そして茶緒にはいろいろな呼び名があって、「ちゃーさん」「ちえこ」「ちやこ」「ちえさん」などと呼んでいました。緒希が女優だとしたら、茶緒はなんとなくお手伝いさんの風情を持った子。その後やってきた弟たちに寄り添ったり、人間がせきこんだりすると心配そうに駆け寄ってきたり、派手さはないけどいいやつ茶緒さんは、20歳過ぎまで生きて静かに空に帰りました。
何かが足りない長男、音緒(ねお)くん
茶緒のあと数年たって、私はまた物置で子猫を拾います。この時は親猫とお兄ちゃん猫も一緒にいて、私は最初、お兄ちゃんのほうに手を差し伸べようとしたら、猛烈に「シャー」と言って逃げられました。奥にいた母猫が、「代わりにこっちをあげるから」と差し出してきたのが、のちの音緒です。ぐにゃんと倒れ込んできて、私が抱えようとしても何の抵抗もしないし、弱っていて死んじゃうのかも、と思いつつ獣医に連れて行ったらケロッと元気になり、すくすく育ってくれました。同じ物置生まれだし、顔立ちも少し似ているから、緒希とは血縁があった可能性があります。どことなく目の焦点が合っていなくて、行動が唐突だったりして、母猫が本能的に「この子はとても野生では生きていけない」と思って私に託したのかもしれません。
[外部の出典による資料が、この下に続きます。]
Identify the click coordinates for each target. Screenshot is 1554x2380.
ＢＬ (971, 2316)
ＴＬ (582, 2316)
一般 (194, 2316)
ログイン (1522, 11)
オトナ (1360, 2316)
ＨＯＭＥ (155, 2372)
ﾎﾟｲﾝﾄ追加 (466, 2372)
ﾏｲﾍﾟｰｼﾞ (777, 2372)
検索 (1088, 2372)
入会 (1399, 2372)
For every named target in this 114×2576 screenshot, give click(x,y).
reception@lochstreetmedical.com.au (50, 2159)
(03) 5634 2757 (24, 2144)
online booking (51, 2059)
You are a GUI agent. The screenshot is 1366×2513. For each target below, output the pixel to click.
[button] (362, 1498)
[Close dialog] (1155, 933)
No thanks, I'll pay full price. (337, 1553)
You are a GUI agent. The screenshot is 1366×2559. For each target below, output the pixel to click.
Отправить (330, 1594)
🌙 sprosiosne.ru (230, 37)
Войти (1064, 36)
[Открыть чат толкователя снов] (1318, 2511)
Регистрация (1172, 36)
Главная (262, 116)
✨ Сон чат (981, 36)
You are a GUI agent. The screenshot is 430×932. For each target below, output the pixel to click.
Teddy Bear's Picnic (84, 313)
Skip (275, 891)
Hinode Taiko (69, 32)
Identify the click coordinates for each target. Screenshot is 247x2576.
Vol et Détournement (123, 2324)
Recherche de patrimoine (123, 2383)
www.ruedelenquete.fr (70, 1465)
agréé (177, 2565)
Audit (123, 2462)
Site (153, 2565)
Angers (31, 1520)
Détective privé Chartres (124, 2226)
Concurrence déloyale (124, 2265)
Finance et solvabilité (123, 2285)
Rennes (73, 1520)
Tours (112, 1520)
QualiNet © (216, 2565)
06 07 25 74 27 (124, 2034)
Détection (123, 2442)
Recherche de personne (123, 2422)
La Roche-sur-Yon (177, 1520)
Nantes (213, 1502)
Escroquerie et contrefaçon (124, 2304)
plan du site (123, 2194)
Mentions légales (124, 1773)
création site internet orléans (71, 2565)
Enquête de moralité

顔にプリンをこぼされても、背中にお茶をかけられても、気がつかずそのまま。掃除機を耳元でかけても微動だにせず眠っている、という猫らしからぬところがあります。
抱っこされるのが大好きで、今も毎日「母ちゃん、抱っこ」とせがみに来るし、私の友人が遊びに来ると「新しい母ちゃんだね!」といそいそと膝に乗って甘えます。6年前に検査したとき、「腎不全で一刻を争う状態」と言われてびっくりしてセカンドオピニオンで別な獣医に連れて行ったら、そこの先生が笑いながら、「太っているのがいいことだとは言いませんが、腎不全の子は、こんなに太れませんよ」と言ってくれたので救われました。19歳の今も唯一我が家に残っています。
猫社会になじめなかった次男、羽緒(はお)くん
音緒を拾ってから、物置にあった穴をアクリル板でふさいでしまったので、もう猫は拾えない、と思っていたら翌年、塀から落ちてきて泣きわめいている子がいました。羽緒と名付けたのに、どんどん大きく丸く育って、狸のようになっていきます。音緒とは違って利発な賢い子で、羽緒が目を真ん丸に見開いてこちらを見るととても可愛く、人間界では結構人気者だったのですが、先住の3匹にはあまり受け入れてもらえず、いつも独りぼっちでいることが多い子でした。
2011年の大地震のとき、いなくなってしまって、半泣きで探し回ったことを覚えています。チラシを作って近隣に配って歩きました。「ずっとおうちにいた子なら、そんなに遠くまで行くことはありません。きっとすぐ近くにいるはずですよ」と言ってくれたのが、後に音緒を腎不全疑惑から救ってくれた獣医さんです。家の中はもう全部見たし、何度見てもこんなところにいるはずは、と押入れを開けた時、暗闇に丸く光るものが2つ。え?え?ここにいたの?昨日もじっとここで恐怖に耐えていたの?驚かさないようにそーっと近寄って抱っこして、喉をごろごろ鳴らす音を聞いた時には心底ほっとしました。
太っているのが可愛かったのだけど、肥満はやはり万病の元です。糖尿病になってしまって、インスリン注射を朝晩私が家で打つ、かわいそうな晩年でした。一番若かったのに、13歳で一番先に虹の橋を渡ってしまいました。